4. Binder mixture according to claim 3, characterized in that the powder coating material further comprises reactive coating powders based on polyurethane and/or acrylic resins.

5. Binder mixture according to one or more of claims 1 to 4, characterized in that it comprises the non-thermoreactive phenolic resin with the thermoreactive condensation product in a weight ratio of from 30:70 to 90:10.

6. Binder mixture according to one or more of claims 1 to 5, characterized in that it comprises the mix of non-thermoreactive phenolic resin with the thermoreactive condensation product and the powder coating material in a weight ratio of from 90:10 to 50:50.

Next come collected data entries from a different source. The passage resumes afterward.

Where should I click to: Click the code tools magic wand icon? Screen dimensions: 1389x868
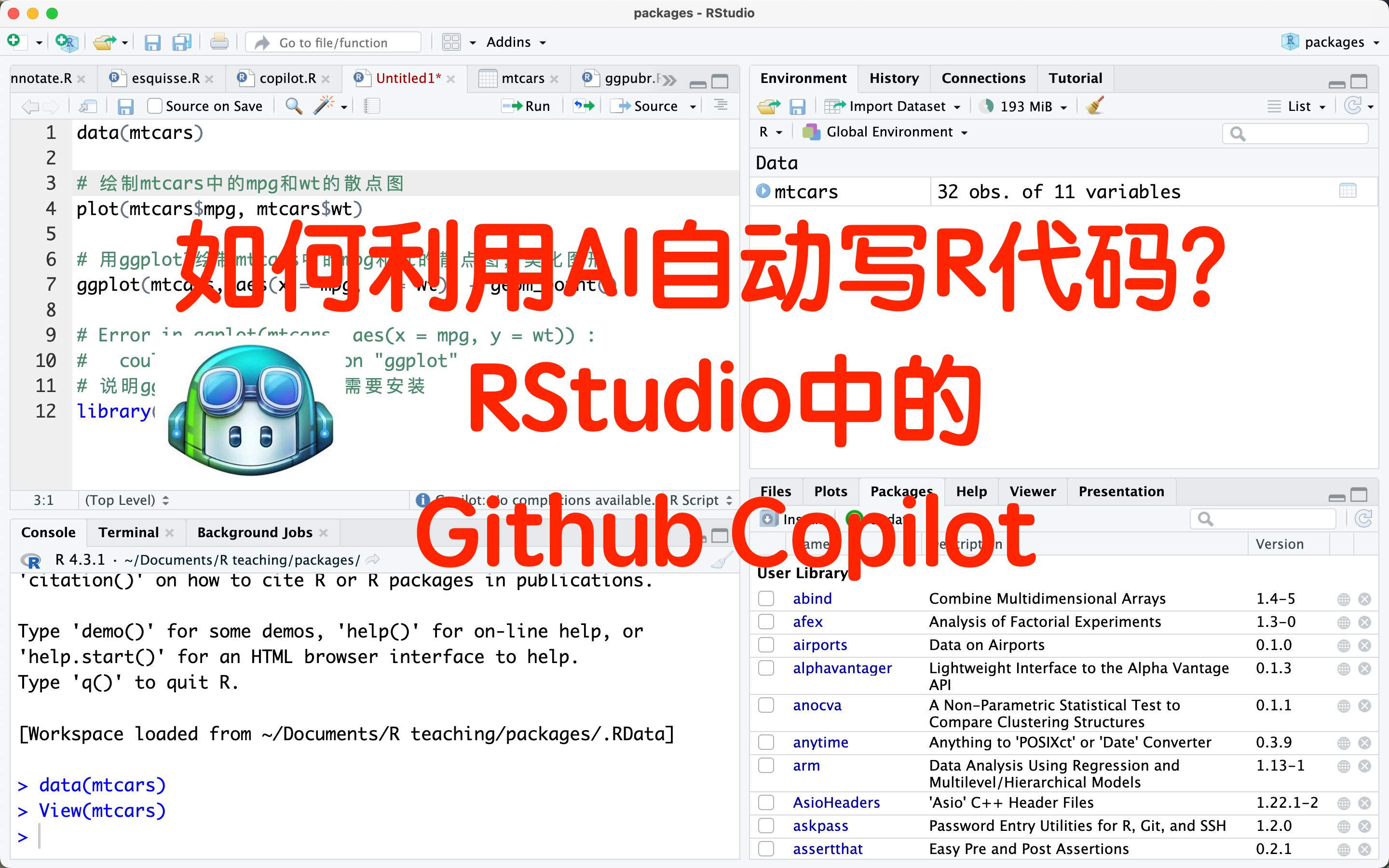pyautogui.click(x=324, y=106)
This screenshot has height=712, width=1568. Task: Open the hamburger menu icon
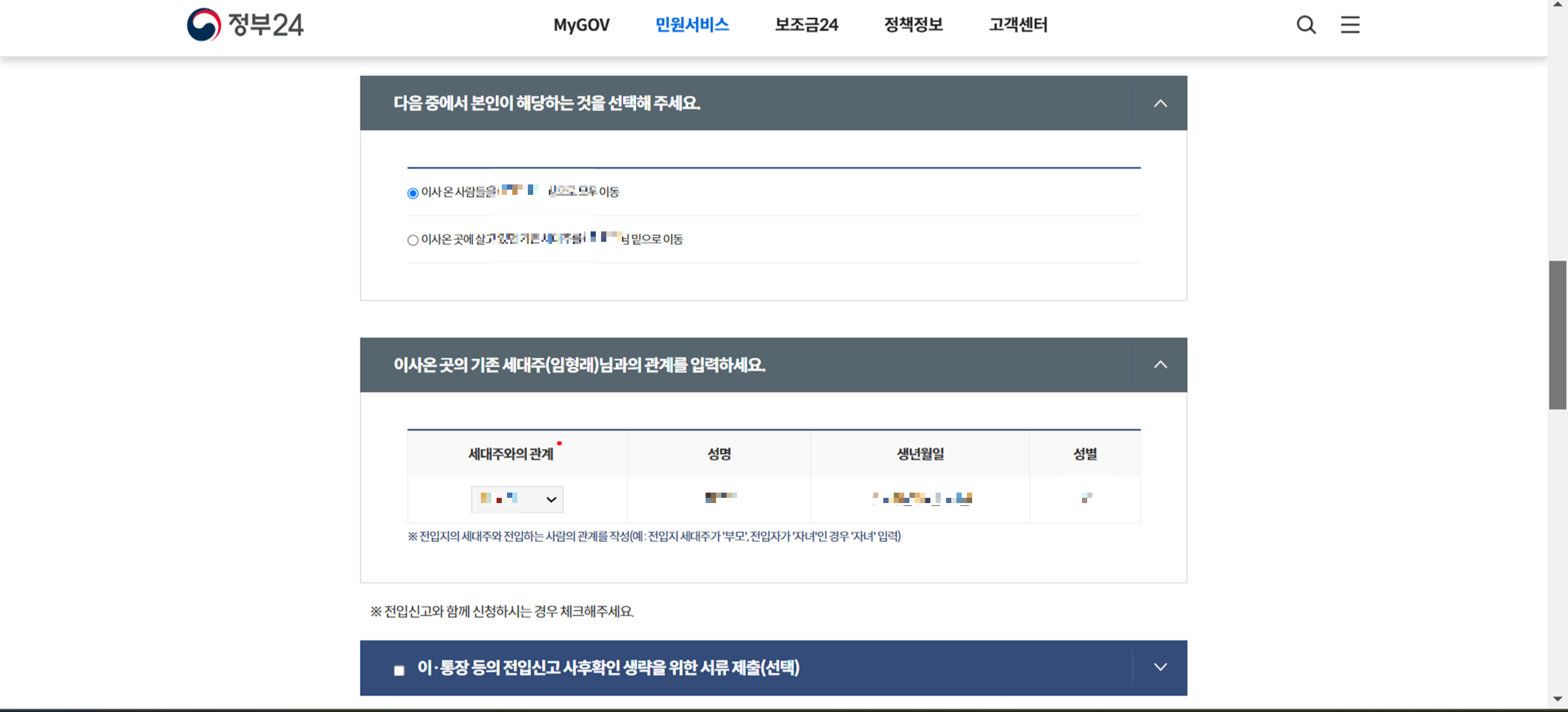pyautogui.click(x=1350, y=25)
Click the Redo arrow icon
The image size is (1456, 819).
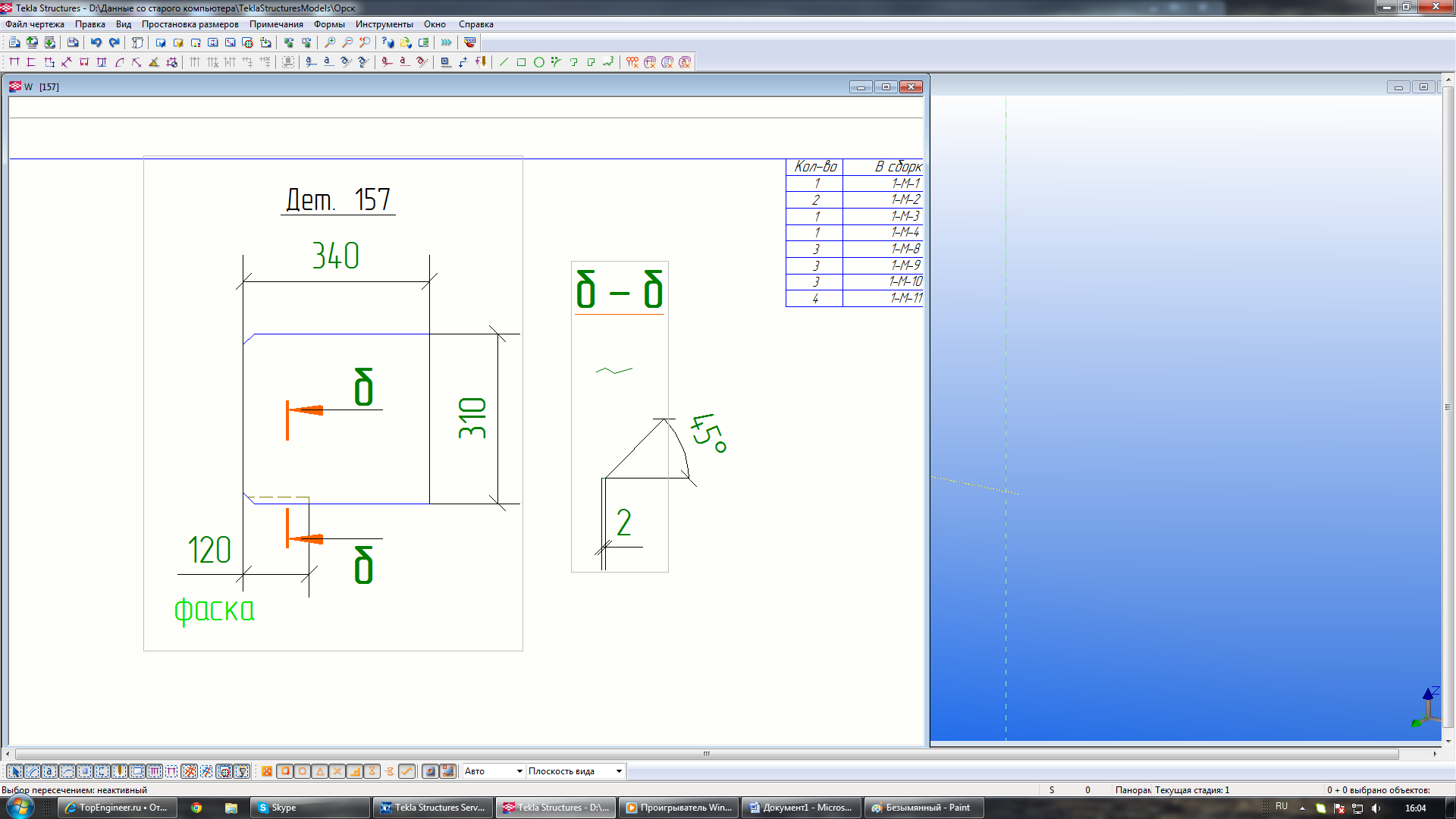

7. Binder mixture according to one or more of claims 1 to 6, characterized in that it comprises, as thermoreactive phenolic resins, alkalinically condensed reaction products from the condensation of bisphenols with formaldehyde.

8. Use of the binder mixture according to one or more of claims 1 to 7 as a binder in the production of textile nonwovens.

9. Use of the binder mixture according to one or more of claims 1 to 7 as a binder for moulding compounds.

10. Use of the binder mixture according to one or more of claims 1 to 7 as a binder for refractory materials.

11. Use of the binder mixture according to one or more of claims 1 to 7 as a binder for abrasive materials.

12. Use of the binder mixture according to one or more of claims 1 to 7 as a binder for friction linings.

13. Use of the binder mixture according to one or more of claims 1 to 7 as a binder in the foundry industry.